§ PROMPT: Could you output all of the records below exactly as they appear?

§ AVAILABLE DATA:
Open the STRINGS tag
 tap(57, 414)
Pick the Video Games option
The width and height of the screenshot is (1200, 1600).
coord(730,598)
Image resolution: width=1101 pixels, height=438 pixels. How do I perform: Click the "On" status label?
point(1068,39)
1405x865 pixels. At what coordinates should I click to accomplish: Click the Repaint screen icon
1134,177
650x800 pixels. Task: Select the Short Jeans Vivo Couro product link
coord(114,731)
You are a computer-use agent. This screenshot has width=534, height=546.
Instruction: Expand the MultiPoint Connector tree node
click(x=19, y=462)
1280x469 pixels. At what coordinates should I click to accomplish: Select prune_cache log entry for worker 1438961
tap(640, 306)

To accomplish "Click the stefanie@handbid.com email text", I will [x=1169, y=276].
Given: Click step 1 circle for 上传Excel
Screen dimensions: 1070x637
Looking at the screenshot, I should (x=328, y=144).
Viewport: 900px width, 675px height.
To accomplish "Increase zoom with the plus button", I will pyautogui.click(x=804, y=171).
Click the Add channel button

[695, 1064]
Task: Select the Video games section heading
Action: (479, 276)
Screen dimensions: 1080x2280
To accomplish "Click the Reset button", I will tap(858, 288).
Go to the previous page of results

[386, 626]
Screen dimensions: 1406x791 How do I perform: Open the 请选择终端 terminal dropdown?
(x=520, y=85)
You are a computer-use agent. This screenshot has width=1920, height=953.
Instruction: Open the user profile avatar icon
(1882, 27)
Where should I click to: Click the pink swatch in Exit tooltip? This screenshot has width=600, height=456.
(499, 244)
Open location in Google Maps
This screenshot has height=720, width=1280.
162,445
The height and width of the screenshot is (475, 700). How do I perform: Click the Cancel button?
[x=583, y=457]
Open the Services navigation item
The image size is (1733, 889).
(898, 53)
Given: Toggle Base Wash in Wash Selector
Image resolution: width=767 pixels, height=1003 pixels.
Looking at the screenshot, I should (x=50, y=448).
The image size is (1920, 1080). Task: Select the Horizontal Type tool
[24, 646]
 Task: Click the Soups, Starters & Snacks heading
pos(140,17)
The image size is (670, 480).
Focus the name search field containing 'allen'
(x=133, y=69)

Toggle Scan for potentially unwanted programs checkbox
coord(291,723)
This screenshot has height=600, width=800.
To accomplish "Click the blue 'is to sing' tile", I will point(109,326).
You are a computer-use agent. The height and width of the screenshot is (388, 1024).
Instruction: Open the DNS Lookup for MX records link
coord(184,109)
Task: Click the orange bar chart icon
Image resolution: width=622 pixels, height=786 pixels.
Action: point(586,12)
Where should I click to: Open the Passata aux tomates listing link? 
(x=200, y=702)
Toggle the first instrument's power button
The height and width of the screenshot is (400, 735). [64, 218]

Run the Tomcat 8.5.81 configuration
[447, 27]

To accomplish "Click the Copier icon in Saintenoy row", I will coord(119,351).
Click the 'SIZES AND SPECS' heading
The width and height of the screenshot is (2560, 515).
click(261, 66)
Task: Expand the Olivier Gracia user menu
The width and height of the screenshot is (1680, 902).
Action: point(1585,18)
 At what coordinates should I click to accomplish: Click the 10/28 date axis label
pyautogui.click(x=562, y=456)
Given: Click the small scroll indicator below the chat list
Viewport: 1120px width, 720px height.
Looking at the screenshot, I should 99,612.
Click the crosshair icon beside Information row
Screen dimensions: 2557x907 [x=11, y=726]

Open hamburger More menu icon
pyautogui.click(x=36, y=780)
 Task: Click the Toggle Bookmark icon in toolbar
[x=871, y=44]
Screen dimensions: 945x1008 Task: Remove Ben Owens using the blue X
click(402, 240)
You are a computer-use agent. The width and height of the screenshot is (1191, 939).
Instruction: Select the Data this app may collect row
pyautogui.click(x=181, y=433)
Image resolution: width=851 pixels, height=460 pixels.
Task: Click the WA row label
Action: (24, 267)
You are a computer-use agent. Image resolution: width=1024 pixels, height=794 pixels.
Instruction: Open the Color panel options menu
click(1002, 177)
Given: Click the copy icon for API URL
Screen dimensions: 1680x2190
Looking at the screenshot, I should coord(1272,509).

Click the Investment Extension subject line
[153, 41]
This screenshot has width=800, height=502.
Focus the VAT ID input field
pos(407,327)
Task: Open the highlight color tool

§ TASK RESULT:
Open the STRINGS tag
 tap(57, 414)
Pick the Video Games option
The width and height of the screenshot is (1200, 1600).
coord(730,598)
Image resolution: width=1101 pixels, height=438 pixels. How do I perform: Click the "On" status label?
point(1068,39)
1405x865 pixels. At what coordinates should I click to accomplish: Click the Repaint screen icon
1134,177
650x800 pixels. Task: Select the Short Jeans Vivo Couro product link
coord(114,731)
You are a computer-use agent. This screenshot has width=534, height=546.
Instruction: Expand the MultiPoint Connector tree node
click(x=19, y=462)
1280x469 pixels. At what coordinates should I click to accomplish: Select prune_cache log entry for worker 1438961
tap(640, 306)

To accomplish "Click the stefanie@handbid.com email text", I will [x=1169, y=276].
Given: Click step 1 circle for 上传Excel
Screen dimensions: 1070x637
Looking at the screenshot, I should (x=328, y=144).
Viewport: 900px width, 675px height.
To accomplish "Increase zoom with the plus button", I will pyautogui.click(x=804, y=171).
Click the Add channel button

[695, 1064]
Task: Select the Video games section heading
Action: (479, 276)
Screen dimensions: 1080x2280
To accomplish "Click the Reset button", I will tap(858, 288).
Go to the previous page of results

[386, 626]
Screen dimensions: 1406x791 How do I perform: Open the 请选择终端 terminal dropdown?
(x=520, y=85)
You are a computer-use agent. This screenshot has width=1920, height=953.
Instruction: Open the user profile avatar icon
(1882, 27)
Where should I click to: Click the pink swatch in Exit tooltip? This screenshot has width=600, height=456.
(499, 244)
Open location in Google Maps
This screenshot has height=720, width=1280.
162,445
The height and width of the screenshot is (475, 700). How do I perform: Click the Cancel button?
[x=583, y=457]
Open the Services navigation item
The image size is (1733, 889).
(898, 53)
Given: Toggle Base Wash in Wash Selector
Image resolution: width=767 pixels, height=1003 pixels.
Looking at the screenshot, I should (x=50, y=448).
The image size is (1920, 1080). Task: Select the Horizontal Type tool
[24, 646]
 Task: Click the Soups, Starters & Snacks heading
pos(140,17)
The image size is (670, 480).
Focus the name search field containing 'allen'
(x=133, y=69)

Toggle Scan for potentially unwanted programs checkbox
coord(291,723)
This screenshot has height=600, width=800.
To accomplish "Click the blue 'is to sing' tile", I will point(109,326).
You are a computer-use agent. The height and width of the screenshot is (388, 1024).
Instruction: Open the DNS Lookup for MX records link
coord(184,109)
Task: Click the orange bar chart icon
Image resolution: width=622 pixels, height=786 pixels.
Action: point(586,12)
Where should I click to: Open the Passata aux tomates listing link? 
(x=200, y=702)
Toggle the first instrument's power button
The height and width of the screenshot is (400, 735). [64, 218]

Run the Tomcat 8.5.81 configuration
[447, 27]

To accomplish "Click the Copier icon in Saintenoy row", I will coord(119,351).
Click the 'SIZES AND SPECS' heading
The width and height of the screenshot is (2560, 515).
click(261, 66)
Task: Expand the Olivier Gracia user menu
The width and height of the screenshot is (1680, 902).
Action: point(1585,18)
 At what coordinates should I click to accomplish: Click the 10/28 date axis label
pyautogui.click(x=562, y=456)
Given: Click the small scroll indicator below the chat list
Viewport: 1120px width, 720px height.
Looking at the screenshot, I should 99,612.
Click the crosshair icon beside Information row
Screen dimensions: 2557x907 [x=11, y=726]

Open hamburger More menu icon
pyautogui.click(x=36, y=780)
 Task: Click the Toggle Bookmark icon in toolbar
[x=871, y=44]
Screen dimensions: 945x1008 Task: Remove Ben Owens using the blue X
click(402, 240)
You are a computer-use agent. The width and height of the screenshot is (1191, 939).
Instruction: Select the Data this app may collect row
pyautogui.click(x=181, y=433)
Image resolution: width=851 pixels, height=460 pixels.
Task: Click the WA row label
Action: (24, 267)
You are a computer-use agent. Image resolution: width=1024 pixels, height=794 pixels.
Instruction: Open the Color panel options menu
click(1002, 177)
Given: Click the copy icon for API URL
Screen dimensions: 1680x2190
Looking at the screenshot, I should coord(1272,509).

Click the Investment Extension subject line
[153, 41]
This screenshot has width=800, height=502.
Focus the VAT ID input field
pos(407,327)
Task: Open the highlight color tool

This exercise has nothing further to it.